Pre-Operative Evaluations

Roughly 28 million patients undergo surgery in the United States each year. Preoperative risk assessments provide an opportunity to reduce hospitalization stay, rates of complications, and even mortality. All patients who are scheduled to undergo a noncardiac surgery should have a preoperative physical exam, and a risk assessment performed to predict the risk for a perioperative (around the time of surgery) cardiac event. 

The goal of a preoperative evaluation is to assess risk, offer recommendations for a risk, and to improve a patient’s functional status prior to an elective surgery. Optimizing your preoperative medical conditions and identifying unrecognized comorbid disease prior to surgery is of the utmost importance to give the patient the best opportunity for success. At this visit, we will obtain a comprehensive medical history, a complete physical exam, and evaluate a patients exercise and functional capacity. We will review all current prescription, over the counter medications, supplements, and herbal medicine. We will discuss which medications should be continued prior to surgery, which should be stopped, and which should be reduced.
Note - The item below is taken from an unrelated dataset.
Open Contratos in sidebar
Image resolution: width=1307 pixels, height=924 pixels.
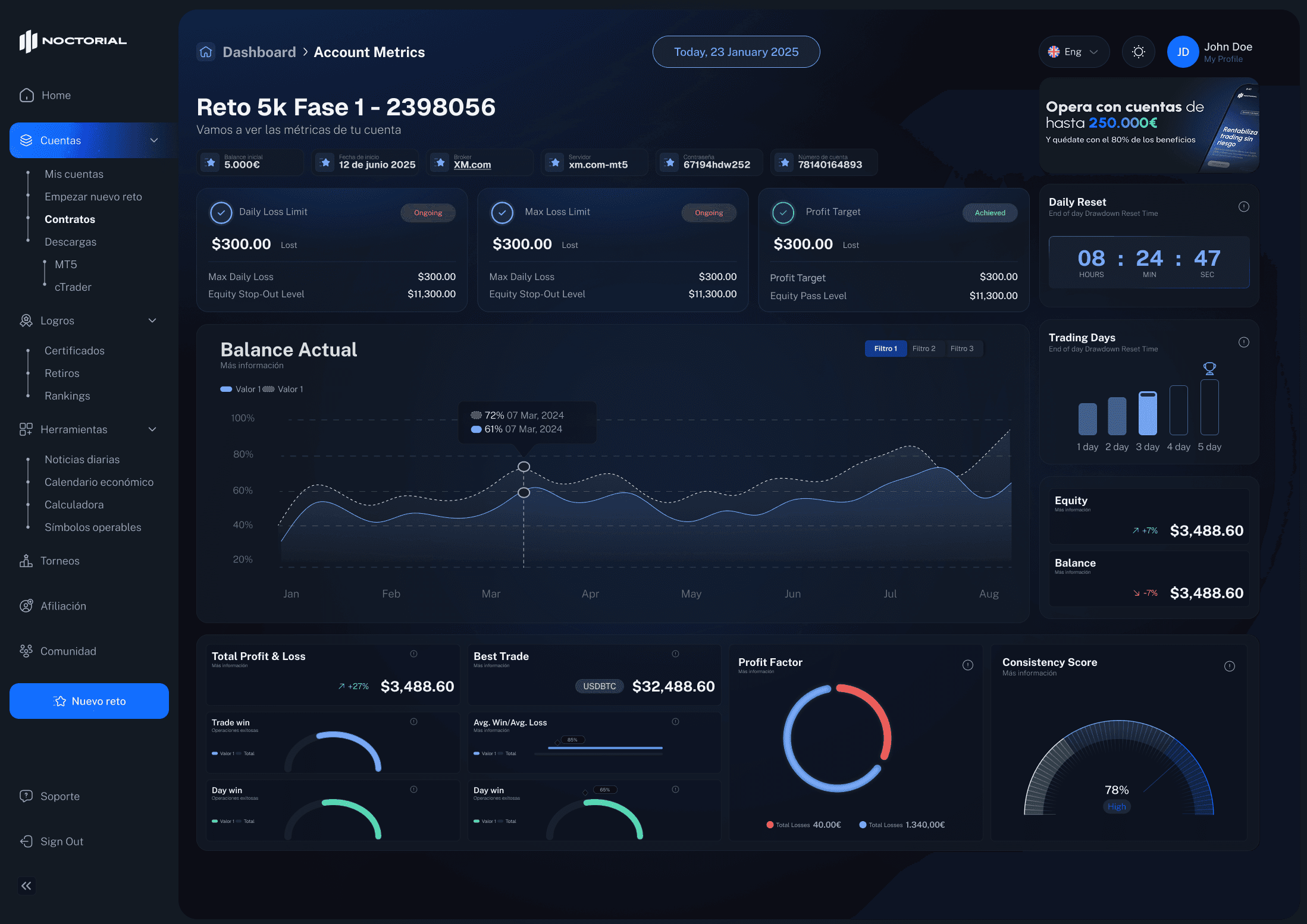tap(70, 219)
Laboratory assessment may include a Complete Blood Count (CBC), a Comprehensive Metabolic Panel (CMP), PT/INR, Urinalysis. Other testing including Electrocardiogram (EKG), Pulmonary Function Testing (PFTs), Chest Xray, cardiac stress testing, sleep study, pacemaker check, and echocardiogram may be obtained if indicated 


Common exclusions for elective surgery include recent MI (myocardial infarction, heart attack) within 60 days or unstable angina, decompensated heart failure, high-grade arrhythmias, or hemodynamically valvular heart disease (ie aortic stenosis).